- **Document section**
Regression analysis using EXCEL
In this section we will illustrate how EXCEL’s Regression tool can be used to perform the regression analysis computations for the Armand’s Pizza Parlours problem. Refer to Figure 14.25 as we describe the steps involved. The labels Restaurant, Population and Sales are entered into cells A1:C1 of the worksheet. To identify each of the ten observations, we entered the numbers 1 through 10 into cells A2:A11. The sample data are entered into cells B2:C11. The steps involved in using the Regression tool for regression analysis follow.
|Step 1||Data > Data Analysis > Regression||[Main menu bar]|
|Step 2||Enter C1:C11 in the Input Y Range box||[Regression panel]|
|Enter B1:B11 in the Input X Range box|
|Select Confidence Level. Enter 99 in the Confidence Level box|
|Select Output Range|
|Enter A13 in the Output Range box (to identify the upper left corner of the section of the worksheet where the output will appear)|
The first section of the output, titled Regression Statistics, contains summary statistics such as the coefficient of determination (R Square). The second section of the output, titled ANOVA, contains the analysis of variance table. The last section of the output, which is not titled, contains the estimated regression coefficients and related information. We will begin our discussion of the interpretation of the regression output with the information contained in cells A28:I30.
Interpretation of estimated regression equation output
The y intercept of the estimated regression line, b0 = 60, is shown in cell B29, and the slope of the estimated regression line, b1 = 5, is shown in cell B30. The label Intercept in cell A29 and the label Population in cell A30 are used to identify these two values. In Section 14.5 we showed that the estimated standard deviation of b1 is sb1 = 0.5803.

- **Required work**
Answer these questions about the Excel regression section:
(a) Which cell range goes in the Input Y Range box?
(b) What value goes in the Confidence Level box?
(c) What is the slope of the estimated regression line, and in which cell does it appear?

- **Available data**
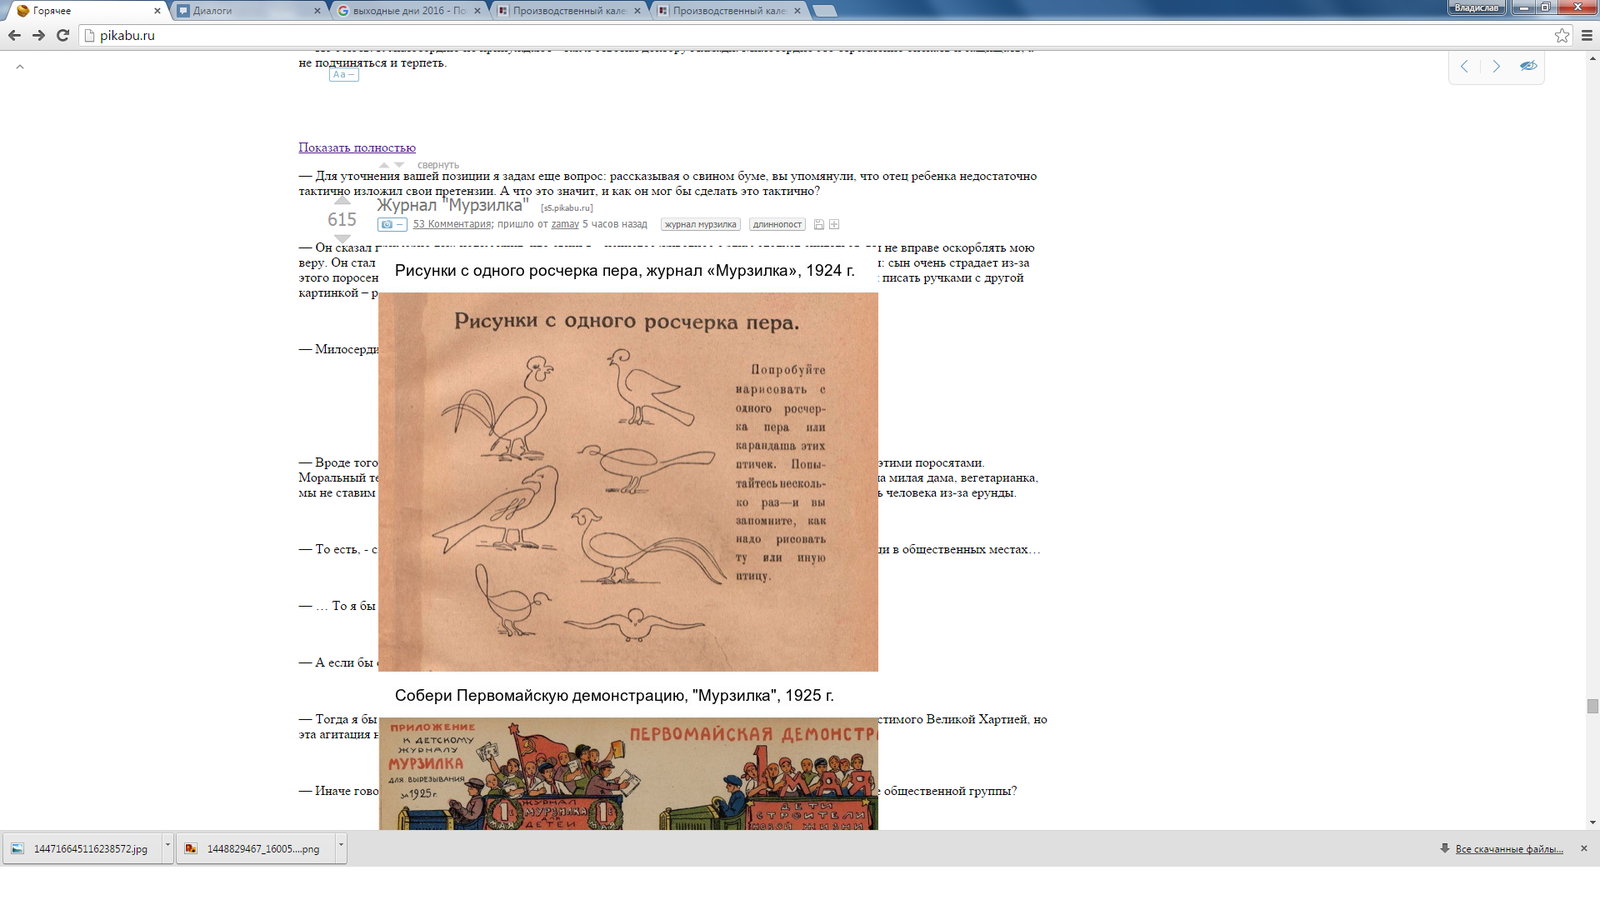The width and height of the screenshot is (1600, 900).
Task: Reload the pikabu.ru page
Action: 62,35
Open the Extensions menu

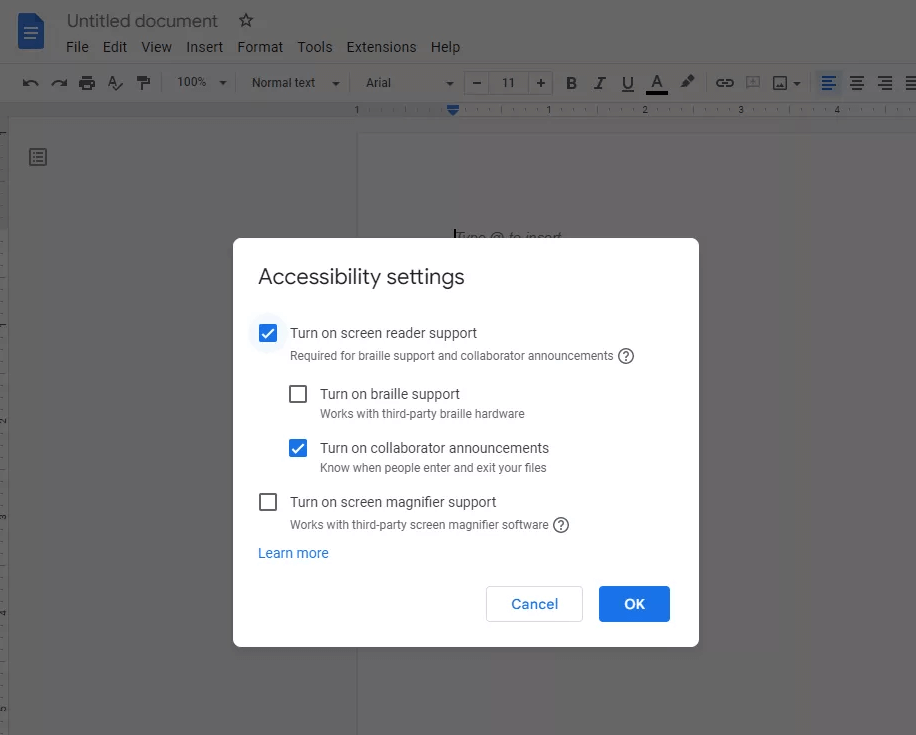[x=381, y=47]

- **Result of this exercise**
(a) C1:C11
(b) 99
(c) b1 = 5, in cell B30